結果を図１１に示した。左が野生型マウス、右がＴＩＣＡＭ−１ＫＯマウスの結果である。図１１から明らかなように、ｃＭ３６２−１４０は野生型マウスにおいて蒸留水（ＤＷ）投与と比較して顕著な腫瘍退縮効果を示したが、ＴＩＣＡＭ−１ＫＯマウスにおいては、腫瘍退縮効果を示さなかった。この結果から、本発明の核酸は、ＴＩＣＡＭ−１を介するシグナル伝達で効果を発揮することが示された。

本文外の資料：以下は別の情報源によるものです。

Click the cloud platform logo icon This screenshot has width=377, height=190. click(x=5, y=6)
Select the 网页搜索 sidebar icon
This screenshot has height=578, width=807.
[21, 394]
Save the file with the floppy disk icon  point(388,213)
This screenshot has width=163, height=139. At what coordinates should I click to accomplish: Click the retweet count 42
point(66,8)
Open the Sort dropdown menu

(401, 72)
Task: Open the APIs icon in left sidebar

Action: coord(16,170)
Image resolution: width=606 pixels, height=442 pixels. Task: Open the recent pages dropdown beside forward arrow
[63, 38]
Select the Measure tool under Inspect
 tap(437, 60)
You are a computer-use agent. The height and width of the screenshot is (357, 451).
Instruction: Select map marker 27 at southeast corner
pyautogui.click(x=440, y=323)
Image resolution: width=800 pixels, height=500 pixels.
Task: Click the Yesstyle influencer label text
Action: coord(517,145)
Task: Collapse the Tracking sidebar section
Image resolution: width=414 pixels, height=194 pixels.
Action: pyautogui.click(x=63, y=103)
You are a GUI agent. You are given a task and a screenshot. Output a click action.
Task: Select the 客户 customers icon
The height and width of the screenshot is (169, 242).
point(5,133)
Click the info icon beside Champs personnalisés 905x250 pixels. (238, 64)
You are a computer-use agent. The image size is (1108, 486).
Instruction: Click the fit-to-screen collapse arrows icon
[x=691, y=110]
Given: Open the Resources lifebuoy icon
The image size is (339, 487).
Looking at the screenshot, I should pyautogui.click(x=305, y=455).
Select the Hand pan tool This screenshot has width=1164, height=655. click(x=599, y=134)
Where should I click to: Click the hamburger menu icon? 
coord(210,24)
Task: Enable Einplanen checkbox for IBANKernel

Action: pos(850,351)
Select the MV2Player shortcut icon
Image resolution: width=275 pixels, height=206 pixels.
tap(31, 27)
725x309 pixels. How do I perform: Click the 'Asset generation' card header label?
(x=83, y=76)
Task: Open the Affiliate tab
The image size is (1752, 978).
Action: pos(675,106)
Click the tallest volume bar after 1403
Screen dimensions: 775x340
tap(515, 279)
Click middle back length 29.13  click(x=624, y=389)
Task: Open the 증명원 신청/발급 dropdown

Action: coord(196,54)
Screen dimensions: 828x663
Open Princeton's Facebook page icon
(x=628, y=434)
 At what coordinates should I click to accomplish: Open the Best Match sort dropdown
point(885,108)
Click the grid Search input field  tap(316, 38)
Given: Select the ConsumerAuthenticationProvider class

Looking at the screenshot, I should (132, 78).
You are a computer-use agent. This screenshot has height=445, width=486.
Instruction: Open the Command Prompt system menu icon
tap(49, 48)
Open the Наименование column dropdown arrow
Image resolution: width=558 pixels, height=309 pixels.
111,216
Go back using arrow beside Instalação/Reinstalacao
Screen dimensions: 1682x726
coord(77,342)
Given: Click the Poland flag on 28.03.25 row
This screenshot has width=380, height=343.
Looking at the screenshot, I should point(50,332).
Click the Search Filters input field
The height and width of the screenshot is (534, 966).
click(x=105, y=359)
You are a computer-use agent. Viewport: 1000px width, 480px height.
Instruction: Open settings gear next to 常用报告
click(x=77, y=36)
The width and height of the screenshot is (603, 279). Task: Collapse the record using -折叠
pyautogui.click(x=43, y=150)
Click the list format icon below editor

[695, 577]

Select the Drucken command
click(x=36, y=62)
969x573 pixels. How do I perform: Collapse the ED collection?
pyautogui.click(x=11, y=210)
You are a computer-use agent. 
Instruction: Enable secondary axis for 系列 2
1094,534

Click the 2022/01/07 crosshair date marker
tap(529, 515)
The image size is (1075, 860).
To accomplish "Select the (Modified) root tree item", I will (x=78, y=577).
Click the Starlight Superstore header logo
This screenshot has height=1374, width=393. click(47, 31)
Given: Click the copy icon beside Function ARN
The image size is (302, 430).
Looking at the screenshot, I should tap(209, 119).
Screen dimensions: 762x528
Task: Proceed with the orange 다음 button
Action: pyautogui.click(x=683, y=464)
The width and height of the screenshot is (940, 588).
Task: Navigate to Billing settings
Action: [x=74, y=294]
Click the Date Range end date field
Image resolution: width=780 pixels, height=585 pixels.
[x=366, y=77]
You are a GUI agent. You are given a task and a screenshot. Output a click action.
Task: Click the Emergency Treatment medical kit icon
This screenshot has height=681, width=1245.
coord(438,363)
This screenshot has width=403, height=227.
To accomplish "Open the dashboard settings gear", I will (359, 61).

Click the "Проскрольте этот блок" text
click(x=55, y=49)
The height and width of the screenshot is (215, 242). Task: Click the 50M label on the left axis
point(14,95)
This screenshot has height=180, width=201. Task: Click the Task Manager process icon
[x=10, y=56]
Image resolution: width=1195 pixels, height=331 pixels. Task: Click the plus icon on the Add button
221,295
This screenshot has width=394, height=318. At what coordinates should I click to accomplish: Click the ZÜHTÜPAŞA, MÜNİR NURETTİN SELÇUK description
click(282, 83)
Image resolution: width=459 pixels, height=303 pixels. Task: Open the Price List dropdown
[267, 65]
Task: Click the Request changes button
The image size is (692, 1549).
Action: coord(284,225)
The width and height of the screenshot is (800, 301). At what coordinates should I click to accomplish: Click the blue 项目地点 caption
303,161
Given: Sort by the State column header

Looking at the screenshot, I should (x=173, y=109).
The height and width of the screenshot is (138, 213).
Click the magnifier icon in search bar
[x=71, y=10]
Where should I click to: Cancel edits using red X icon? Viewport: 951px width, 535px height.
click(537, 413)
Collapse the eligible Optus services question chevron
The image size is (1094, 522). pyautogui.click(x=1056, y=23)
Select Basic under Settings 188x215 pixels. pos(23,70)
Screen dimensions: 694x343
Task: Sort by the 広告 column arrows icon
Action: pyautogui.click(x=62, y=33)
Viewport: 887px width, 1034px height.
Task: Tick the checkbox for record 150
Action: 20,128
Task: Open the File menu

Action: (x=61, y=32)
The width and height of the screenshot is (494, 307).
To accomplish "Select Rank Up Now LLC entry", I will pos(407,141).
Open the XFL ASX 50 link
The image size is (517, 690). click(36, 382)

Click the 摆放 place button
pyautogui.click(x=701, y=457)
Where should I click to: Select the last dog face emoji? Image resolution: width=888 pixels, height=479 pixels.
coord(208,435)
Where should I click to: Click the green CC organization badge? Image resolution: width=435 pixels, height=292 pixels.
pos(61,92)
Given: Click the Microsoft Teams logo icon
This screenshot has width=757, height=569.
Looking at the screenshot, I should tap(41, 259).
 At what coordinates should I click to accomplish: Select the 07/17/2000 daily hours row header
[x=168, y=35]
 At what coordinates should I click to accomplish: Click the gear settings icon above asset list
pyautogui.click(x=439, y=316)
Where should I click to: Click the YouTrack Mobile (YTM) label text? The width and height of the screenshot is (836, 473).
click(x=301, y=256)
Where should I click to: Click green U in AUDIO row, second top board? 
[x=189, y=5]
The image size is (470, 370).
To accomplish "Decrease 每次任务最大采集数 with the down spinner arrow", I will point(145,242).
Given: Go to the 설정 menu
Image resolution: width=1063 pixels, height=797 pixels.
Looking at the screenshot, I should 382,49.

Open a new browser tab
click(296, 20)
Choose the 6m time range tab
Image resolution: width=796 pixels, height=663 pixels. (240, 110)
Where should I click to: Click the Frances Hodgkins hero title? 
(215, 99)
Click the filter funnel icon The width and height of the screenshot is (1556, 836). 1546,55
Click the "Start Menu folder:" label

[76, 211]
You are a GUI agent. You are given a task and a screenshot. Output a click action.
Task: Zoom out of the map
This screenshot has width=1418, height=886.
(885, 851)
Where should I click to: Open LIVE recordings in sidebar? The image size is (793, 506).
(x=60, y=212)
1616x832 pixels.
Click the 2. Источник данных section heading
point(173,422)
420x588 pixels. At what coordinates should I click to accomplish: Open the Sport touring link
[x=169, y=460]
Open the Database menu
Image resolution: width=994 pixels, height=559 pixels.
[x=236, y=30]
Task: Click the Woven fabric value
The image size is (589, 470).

なお本発明は上述した各実施形態および実施例に限定されるものではなく、請求項に示した範囲で種々の変更が可能であり、異なる実施形態にそれぞれ開示された技術的手段を適宜組み合わせて得られる実施形態についても本発明の技術的範囲に含まれる。また、本明細書中に記載された学術文献および特許文献の全てが、本明細書中において参考として援用される。

Claims

配列番号３に示される一本鎖核酸Ａと、配列番号４に示される一本鎖核酸Ｂにより形成されている二本鎖核酸を含有することを特徴とするアジュバント組成物。
一本鎖核酸Ａおよび一本鎖核酸Ｂのいずれの末端にもリン酸基が結合していないことを特徴とする請求項１に記載のアジュバント組成物。
一本鎖ＤＮＡを構成するヌクレオチドの全部又は一部がホスホロチオエート修飾されていることを特徴とする請求項１または２に記載のアジュバント組成物。
請求項１〜３のいずれかに記載のアジュバント組成物および抗原または抗原性成分を含むワクチン組成物。
前記抗原ががん抗原である請求項４に記載のワクチン組成物。